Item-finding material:
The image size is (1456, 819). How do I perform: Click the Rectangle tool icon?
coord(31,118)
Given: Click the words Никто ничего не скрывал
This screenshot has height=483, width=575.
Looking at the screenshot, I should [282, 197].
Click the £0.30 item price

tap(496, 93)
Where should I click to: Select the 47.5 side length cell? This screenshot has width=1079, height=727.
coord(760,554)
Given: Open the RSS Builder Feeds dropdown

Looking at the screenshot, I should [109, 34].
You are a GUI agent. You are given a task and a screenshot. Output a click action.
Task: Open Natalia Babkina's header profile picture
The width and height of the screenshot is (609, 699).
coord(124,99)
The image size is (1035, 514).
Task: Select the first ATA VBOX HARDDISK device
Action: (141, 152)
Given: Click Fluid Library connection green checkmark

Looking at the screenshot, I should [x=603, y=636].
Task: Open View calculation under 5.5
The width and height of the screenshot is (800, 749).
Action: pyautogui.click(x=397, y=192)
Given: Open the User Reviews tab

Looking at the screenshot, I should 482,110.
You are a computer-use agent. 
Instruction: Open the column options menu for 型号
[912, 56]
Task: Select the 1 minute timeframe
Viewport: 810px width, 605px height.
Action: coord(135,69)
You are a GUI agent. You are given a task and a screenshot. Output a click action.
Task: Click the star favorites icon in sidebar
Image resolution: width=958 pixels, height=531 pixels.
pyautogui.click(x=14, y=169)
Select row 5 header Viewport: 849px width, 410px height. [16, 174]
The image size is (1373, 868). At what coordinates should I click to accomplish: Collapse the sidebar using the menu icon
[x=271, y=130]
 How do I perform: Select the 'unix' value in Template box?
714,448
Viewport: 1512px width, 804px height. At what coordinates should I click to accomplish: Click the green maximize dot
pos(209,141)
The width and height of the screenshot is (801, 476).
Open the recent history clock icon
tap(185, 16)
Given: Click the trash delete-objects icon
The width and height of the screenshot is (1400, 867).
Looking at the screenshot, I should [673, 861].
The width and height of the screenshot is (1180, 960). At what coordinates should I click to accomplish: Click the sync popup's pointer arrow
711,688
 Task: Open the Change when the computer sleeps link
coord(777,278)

* _DESCRIPTION OF THE TASK_
Express the material from the line containing "Task: Open the" through the end of the material, both ends included, as a Markdown table with the columns Row and Line. Leave out any blank lines.

* _FINISHED ANSWER_
| Row | Line |
|---|---|
| 1 |  Task: Open the Change when the computer sleeps link |
| 2 | coord(777,278) |